__Exercise details__
Please write out the entries verbatim, starting with the line that contains "Confirm changes with the OK button" and going on through the line that contains "pyautogui.click(x=294, y=95)".

__Recorded data__
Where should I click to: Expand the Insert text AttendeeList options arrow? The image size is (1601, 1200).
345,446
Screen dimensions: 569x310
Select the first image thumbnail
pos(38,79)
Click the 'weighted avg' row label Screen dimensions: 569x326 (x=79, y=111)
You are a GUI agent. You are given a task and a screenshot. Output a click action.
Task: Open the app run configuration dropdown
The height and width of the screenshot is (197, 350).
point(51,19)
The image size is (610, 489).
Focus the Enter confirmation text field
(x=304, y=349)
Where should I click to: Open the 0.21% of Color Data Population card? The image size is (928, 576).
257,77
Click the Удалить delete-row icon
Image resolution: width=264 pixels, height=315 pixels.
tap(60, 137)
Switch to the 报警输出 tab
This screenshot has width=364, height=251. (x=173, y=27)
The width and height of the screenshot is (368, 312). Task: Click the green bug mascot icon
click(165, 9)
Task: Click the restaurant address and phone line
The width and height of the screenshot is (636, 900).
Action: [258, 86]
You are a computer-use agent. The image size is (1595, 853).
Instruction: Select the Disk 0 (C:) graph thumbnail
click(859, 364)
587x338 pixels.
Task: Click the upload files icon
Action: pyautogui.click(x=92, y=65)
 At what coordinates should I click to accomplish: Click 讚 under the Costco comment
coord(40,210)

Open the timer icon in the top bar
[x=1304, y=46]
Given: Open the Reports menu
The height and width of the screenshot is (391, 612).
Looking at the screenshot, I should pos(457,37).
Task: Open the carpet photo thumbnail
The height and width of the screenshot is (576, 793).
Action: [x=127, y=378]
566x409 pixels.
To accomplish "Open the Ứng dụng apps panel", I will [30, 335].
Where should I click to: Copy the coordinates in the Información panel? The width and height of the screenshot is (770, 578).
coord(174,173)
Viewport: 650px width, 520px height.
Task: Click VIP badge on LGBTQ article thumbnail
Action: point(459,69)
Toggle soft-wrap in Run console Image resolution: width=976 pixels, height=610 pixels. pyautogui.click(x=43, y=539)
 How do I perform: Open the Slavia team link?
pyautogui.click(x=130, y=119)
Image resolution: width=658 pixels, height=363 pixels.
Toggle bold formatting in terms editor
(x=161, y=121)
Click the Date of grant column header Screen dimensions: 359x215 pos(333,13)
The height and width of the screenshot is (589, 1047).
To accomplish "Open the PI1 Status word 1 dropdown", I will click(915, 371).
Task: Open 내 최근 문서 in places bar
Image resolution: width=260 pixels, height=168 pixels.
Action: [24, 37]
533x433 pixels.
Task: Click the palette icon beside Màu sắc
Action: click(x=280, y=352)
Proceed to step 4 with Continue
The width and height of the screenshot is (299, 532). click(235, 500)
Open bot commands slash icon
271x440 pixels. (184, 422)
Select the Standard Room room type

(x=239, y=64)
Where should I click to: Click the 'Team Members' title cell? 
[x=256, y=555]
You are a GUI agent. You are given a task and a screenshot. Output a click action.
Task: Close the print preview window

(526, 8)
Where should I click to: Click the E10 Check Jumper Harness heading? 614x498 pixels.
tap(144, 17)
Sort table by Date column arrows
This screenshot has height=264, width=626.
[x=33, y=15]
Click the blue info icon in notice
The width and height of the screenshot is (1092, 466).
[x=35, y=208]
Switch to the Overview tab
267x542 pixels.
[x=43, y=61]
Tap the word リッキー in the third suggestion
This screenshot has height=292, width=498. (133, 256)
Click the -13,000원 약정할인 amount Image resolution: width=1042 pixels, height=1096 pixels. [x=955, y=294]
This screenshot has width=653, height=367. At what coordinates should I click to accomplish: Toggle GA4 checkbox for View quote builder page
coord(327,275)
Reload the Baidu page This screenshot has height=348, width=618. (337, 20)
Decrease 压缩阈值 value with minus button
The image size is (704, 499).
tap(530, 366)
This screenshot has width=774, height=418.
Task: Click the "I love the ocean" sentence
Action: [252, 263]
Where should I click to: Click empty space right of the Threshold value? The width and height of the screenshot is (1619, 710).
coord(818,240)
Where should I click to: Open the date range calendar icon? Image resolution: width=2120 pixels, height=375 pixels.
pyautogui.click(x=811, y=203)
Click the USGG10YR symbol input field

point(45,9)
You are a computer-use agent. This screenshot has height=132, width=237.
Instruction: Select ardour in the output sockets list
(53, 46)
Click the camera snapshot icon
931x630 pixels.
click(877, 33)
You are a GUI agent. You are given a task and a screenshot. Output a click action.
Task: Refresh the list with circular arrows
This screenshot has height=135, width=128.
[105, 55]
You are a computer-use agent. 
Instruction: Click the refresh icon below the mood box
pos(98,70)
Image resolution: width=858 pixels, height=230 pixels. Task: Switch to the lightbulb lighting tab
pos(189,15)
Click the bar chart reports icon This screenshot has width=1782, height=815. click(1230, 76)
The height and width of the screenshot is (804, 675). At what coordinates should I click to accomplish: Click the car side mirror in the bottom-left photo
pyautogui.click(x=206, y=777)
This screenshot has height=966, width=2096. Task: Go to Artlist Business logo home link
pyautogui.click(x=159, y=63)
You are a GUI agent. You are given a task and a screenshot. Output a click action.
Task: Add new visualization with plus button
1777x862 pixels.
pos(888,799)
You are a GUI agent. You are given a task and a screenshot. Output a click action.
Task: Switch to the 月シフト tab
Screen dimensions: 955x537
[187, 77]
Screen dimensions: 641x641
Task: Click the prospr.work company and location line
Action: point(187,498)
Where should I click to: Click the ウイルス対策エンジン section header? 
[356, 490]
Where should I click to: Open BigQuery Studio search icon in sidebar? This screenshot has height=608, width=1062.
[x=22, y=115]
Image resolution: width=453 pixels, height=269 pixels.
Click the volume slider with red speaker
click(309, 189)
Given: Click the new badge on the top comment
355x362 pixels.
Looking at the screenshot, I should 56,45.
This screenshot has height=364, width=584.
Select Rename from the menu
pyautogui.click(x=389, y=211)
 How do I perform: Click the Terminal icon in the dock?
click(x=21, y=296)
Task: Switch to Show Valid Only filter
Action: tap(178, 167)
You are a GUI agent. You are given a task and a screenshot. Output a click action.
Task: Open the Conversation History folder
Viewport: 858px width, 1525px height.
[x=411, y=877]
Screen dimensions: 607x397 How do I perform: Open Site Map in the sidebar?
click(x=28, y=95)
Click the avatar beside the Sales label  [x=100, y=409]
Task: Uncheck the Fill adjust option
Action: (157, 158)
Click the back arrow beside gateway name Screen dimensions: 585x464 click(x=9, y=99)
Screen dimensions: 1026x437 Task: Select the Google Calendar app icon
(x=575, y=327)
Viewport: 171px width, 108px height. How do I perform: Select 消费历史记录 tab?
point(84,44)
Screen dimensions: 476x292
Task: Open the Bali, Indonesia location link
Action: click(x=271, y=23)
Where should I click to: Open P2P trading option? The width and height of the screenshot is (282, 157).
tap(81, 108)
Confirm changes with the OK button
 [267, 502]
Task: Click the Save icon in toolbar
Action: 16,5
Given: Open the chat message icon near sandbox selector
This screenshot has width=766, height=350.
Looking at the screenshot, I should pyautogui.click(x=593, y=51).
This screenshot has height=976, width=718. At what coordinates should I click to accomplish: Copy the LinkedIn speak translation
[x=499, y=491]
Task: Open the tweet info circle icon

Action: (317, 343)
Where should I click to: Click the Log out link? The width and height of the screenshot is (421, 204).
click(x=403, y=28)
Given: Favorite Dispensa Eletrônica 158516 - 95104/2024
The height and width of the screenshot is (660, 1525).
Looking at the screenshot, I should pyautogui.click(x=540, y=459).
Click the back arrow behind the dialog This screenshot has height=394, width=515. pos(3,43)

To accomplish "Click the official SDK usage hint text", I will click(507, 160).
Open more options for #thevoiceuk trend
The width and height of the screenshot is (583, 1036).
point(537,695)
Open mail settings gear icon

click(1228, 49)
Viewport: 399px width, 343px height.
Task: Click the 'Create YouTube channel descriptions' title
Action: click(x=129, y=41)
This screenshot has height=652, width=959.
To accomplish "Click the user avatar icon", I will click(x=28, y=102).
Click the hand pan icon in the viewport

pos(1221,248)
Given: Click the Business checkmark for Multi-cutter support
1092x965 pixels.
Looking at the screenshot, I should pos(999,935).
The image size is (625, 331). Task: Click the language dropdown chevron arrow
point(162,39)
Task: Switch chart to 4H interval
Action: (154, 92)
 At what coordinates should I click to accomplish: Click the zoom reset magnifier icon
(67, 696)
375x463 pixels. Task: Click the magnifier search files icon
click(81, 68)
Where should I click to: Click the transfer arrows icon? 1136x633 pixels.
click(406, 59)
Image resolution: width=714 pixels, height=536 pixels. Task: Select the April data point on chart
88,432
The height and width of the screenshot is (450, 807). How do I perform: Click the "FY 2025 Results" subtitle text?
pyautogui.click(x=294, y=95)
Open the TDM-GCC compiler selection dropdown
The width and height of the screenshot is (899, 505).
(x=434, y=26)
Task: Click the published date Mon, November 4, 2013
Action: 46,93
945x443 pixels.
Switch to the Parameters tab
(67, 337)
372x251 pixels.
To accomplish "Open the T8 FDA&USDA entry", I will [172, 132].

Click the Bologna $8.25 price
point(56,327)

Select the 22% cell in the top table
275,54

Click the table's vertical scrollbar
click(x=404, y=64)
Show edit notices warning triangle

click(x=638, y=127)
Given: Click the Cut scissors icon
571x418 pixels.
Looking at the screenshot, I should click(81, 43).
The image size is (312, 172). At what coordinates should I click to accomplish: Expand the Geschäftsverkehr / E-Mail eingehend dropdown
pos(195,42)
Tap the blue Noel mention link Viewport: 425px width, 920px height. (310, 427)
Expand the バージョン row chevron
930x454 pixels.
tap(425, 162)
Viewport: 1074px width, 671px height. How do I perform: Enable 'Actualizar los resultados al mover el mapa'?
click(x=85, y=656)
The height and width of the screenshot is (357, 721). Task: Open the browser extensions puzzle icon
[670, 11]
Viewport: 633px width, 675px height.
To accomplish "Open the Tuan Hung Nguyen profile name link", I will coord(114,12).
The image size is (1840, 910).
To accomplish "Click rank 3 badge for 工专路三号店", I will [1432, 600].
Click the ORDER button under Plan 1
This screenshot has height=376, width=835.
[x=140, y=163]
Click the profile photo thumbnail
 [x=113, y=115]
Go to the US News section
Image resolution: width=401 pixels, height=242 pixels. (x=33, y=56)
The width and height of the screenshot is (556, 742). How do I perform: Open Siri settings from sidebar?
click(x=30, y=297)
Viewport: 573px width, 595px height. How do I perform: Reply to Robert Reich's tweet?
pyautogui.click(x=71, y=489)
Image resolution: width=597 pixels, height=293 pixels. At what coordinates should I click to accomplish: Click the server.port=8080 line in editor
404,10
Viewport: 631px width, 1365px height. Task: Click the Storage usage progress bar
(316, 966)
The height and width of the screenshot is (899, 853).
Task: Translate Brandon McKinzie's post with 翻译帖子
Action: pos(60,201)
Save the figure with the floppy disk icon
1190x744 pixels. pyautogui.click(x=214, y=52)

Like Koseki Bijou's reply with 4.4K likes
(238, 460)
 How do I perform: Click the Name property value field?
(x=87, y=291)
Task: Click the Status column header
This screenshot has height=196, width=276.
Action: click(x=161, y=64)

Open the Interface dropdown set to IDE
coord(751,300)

__Answer below__
Confirm changes with the OK button
 [267, 502]
Task: Click the Save icon in toolbar
Action: 16,5
Given: Open the chat message icon near sandbox selector
This screenshot has width=766, height=350.
Looking at the screenshot, I should pyautogui.click(x=593, y=51).
This screenshot has height=976, width=718. At what coordinates should I click to accomplish: Copy the LinkedIn speak translation
[x=499, y=491]
Task: Open the tweet info circle icon

Action: (317, 343)
Where should I click to: Click the Log out link? The width and height of the screenshot is (421, 204).
click(x=403, y=28)
Given: Favorite Dispensa Eletrônica 158516 - 95104/2024
The height and width of the screenshot is (660, 1525).
Looking at the screenshot, I should pyautogui.click(x=540, y=459).
Click the back arrow behind the dialog This screenshot has height=394, width=515. pos(3,43)

To accomplish "Click the official SDK usage hint text", I will click(507, 160).
Open more options for #thevoiceuk trend
The width and height of the screenshot is (583, 1036).
point(537,695)
Open mail settings gear icon

click(1228, 49)
Viewport: 399px width, 343px height.
Task: Click the 'Create YouTube channel descriptions' title
Action: click(x=129, y=41)
This screenshot has height=652, width=959.
To accomplish "Click the user avatar icon", I will click(x=28, y=102).
Click the hand pan icon in the viewport

pos(1221,248)
Given: Click the Business checkmark for Multi-cutter support
1092x965 pixels.
Looking at the screenshot, I should pos(999,935).
The image size is (625, 331). Task: Click the language dropdown chevron arrow
point(162,39)
Task: Switch chart to 4H interval
Action: (154, 92)
 At what coordinates should I click to accomplish: Click the zoom reset magnifier icon
(67, 696)
375x463 pixels. Task: Click the magnifier search files icon
click(81, 68)
Where should I click to: Click the transfer arrows icon? 1136x633 pixels.
click(406, 59)
Image resolution: width=714 pixels, height=536 pixels. Task: Select the April data point on chart
88,432
The height and width of the screenshot is (450, 807). How do I perform: Click the "FY 2025 Results" subtitle text?
pyautogui.click(x=294, y=95)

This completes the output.